PASSAGE SHOWN START
Mike Jumper: Mark, has this research followed the time line you expected? 

Mark Humayun: I’ve been working on it since 1987. In 1992, we tested some electrodes in a patient. Once we put electrodes in a blind person’s eye and that person could see the electrical stimulation—even though it wasn’t implanted—things got heated up and people had a lot more interest.

It’s been a rollercoaster in many ways—up and down for the last 25 years. Many nights you think it’s not going to work, and other days it’s pure joy because you think you got it—only to find there have many more turns in the road. You just can’t predict this kind of research. It’s a good thing I just enjoyed it all along the way.

Mike Jumper: Yes. You liked the road you were on, lengthy as it was. 

Mark Humayun: You have to enjoy the road you’re on; otherwise, these sorts of projects can end up being too taxing. Could I have done it faster? No. We didn’t know the information. I think we needed the 25 years to develop it.


Argus II Development? Think Decades, Not Years

An ASRS colleague recalls the early days of artifical-retina research

I had the pleasure of meeting Mark Humayun in 1990 at the 21st Annual Neural Prosthesis Workshop at the National Institutes of Health. Our posters describing the concept of developing a retinal prosthetic were placed side by side. At the time, I thought no one had ever presented such an idea—though I later learned that Mark and his colleagues had first presented their concept for an artificial retina at the 1988 ARVO meeting.

Earlier attempts by others to create a visual prosthetic by applying electrodes to the visual cortex had largely failed.

‘We have developed a prototype retinal micro stimulator designed to stimulate retinal ganglion cells in the inner retina.’ —Mark S. Humayun, MD, PhD
October 1990[1] 

By 1990, scientists were beginning to learn more about chronically stimulating neurons without killing them and how to design electrodes that would not degrade in the process. Ophthalmologists, by then comfortable with vitrectomy, could access the retinal surface and the subretinal space. The time was right for creation of a retinal prosthetic.

At the workshop, Mark Humayun was a graduate student in biomedical engineering at the University of North Carolina and an ophthalmology resident at Duke University. He had already been working on this project since 1987, and engineers were designing the earliest prototype. I was a retina fellow at the Jules Stein Eye Institute at UCLA. As a resident, I had also developed the idea of creating a subretinal or epiretinal prosthetic. My colleagues and professors considered my idea eccentric. (I think they actually thought I was nuts!)

‘Direct electrical stimulation of the inner retina by an array of chronically implanted microelectrodes may provide useful vision to patients who are blinded by diseases of the outer retina.’ —Brett T. Foxman, MD
October 1990[2]

When I met Mark, I felt vindicated that not only did someone else have a similar, wacky idea, but that others felt it was worth pursuing. I knew that bringing this idea to fruition would require an enormous amount of dedication—and that is exactly what Mark Humayun has provided.

He has doggedly pursued this retinal prosthesis concept over the past 25 years as a graduate student, ophthalmology resident, retina fellow, and professor. I watched him from a distance with pride (and envy) as the prosthesis developed. For years, the “proof of concept” was still elusive. Now, almost 23 years after meeting Mark Humayun, he has my admiration and I offer him my heartfelt congratulations. 






References

1. Humayun MS, de Juan Jr E, Sato Y, Propst R, Timmins M, Venkatasubramarian R, Phillips H; Duke Eye Center. Intraocular Retinal Microstimulator [poster]. Presented at: National Institutes of Health 21st Annual Neural Prosthesis Workshop, October 17-19, 1990, Bethesda, MD.

2. Foxman BT; Jules Stein Eye Institute. Rationale for the Development of an Intraocular Visual Prosthesis [poster]. Presented at: National Institutes of Health 21st Annual Neural Prosthesis Workshop, October 17-19, 1990, Bethesda, MD. 


Financial disclosures

Dr. Jumper – COVALENT MEDICAL, INC: Equity Owner, Stock; DUTCH OPHTHALMIC USA: Speaker, Honoraria.

Dr. Humayun
 – SECOND SIGHT MEDICAL PRODUCTS, INC: Consultant, Investigator, Intellectual Property Rights, Stock.
PASSAGE SHOWN END
DATA UNDER STUDY START
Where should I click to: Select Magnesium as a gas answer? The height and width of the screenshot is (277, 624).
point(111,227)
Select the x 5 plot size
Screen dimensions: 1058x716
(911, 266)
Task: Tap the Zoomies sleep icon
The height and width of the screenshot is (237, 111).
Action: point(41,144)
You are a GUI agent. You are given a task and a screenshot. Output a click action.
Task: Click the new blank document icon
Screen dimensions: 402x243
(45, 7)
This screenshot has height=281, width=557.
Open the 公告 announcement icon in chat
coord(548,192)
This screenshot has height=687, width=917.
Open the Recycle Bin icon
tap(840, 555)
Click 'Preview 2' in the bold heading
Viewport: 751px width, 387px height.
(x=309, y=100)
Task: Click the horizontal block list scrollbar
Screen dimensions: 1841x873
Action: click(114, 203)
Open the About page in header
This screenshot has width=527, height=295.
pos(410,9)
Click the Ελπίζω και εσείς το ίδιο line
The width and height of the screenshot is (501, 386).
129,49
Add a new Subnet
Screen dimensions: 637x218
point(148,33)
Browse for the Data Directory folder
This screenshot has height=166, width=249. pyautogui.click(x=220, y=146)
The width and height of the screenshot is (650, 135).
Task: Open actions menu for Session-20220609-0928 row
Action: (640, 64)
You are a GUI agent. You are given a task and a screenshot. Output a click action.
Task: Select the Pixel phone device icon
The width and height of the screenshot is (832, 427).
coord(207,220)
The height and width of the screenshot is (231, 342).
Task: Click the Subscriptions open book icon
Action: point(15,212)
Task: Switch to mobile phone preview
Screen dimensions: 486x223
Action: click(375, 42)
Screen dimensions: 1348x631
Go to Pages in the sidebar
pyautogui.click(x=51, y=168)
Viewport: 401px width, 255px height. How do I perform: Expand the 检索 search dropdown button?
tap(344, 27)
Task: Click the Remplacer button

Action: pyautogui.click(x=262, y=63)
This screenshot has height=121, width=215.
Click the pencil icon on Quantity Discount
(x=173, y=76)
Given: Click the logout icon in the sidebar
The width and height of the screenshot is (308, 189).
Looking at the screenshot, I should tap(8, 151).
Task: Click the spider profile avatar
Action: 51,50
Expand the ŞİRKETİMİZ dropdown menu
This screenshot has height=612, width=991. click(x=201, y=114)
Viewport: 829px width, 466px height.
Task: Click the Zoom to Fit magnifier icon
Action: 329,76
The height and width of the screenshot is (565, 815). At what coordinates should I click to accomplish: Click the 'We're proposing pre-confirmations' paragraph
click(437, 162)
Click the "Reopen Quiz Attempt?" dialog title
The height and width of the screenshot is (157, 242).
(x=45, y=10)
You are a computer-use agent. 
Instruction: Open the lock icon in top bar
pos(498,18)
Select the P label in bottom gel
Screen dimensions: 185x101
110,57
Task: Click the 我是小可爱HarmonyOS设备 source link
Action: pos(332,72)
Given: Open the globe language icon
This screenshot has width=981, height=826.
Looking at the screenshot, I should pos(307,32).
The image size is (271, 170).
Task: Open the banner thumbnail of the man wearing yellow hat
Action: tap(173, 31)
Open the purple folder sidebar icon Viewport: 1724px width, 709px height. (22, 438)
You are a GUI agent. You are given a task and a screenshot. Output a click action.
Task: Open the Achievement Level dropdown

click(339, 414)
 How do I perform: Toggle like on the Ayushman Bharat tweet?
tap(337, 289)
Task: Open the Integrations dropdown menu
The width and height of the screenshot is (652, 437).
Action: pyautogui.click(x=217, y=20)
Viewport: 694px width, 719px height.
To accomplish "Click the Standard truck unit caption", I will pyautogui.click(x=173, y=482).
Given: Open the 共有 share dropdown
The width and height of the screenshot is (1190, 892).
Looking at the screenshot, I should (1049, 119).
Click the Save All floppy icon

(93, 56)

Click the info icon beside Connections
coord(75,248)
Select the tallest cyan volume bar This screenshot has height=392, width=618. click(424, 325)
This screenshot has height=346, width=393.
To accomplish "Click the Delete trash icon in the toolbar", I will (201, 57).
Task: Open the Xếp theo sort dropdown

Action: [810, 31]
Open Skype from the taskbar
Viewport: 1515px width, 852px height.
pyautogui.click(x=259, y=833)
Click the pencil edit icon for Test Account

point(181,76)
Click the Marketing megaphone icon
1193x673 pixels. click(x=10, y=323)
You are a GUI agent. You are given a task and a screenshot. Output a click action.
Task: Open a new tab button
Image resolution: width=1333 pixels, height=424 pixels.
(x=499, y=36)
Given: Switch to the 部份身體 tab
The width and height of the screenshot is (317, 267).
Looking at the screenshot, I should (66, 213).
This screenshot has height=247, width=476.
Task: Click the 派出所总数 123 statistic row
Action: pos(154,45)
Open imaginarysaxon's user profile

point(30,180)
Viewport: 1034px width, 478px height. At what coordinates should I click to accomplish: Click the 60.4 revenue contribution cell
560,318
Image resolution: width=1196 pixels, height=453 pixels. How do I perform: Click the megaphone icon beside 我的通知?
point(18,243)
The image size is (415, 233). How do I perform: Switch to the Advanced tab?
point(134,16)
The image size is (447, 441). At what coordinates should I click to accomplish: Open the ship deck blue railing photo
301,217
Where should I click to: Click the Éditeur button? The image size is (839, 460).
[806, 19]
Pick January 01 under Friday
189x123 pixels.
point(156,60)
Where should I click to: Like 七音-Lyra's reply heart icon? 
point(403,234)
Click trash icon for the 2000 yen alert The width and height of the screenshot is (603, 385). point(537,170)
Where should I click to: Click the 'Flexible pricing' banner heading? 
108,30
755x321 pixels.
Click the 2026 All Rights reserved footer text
DATA UNDER STUDY END
HOW TO COMPLETE THIS TASK: Could you return, word for word, the stretch of the artificial-retina piece from "Financial disclosures" through "Property Rights, Stock."? The rows have nothing to do with the artificial-retina piece.

ANSWER TO THE EXERCISE:
Financial disclosures

Dr. Jumper – COVALENT MEDICAL, INC: Equity Owner, Stock; DUTCH OPHTHALMIC USA: Speaker, Honoraria.

Dr. Humayun
 – SECOND SIGHT MEDICAL PRODUCTS, INC: Consultant, Investigator, Intellectual Property Rights, Stock.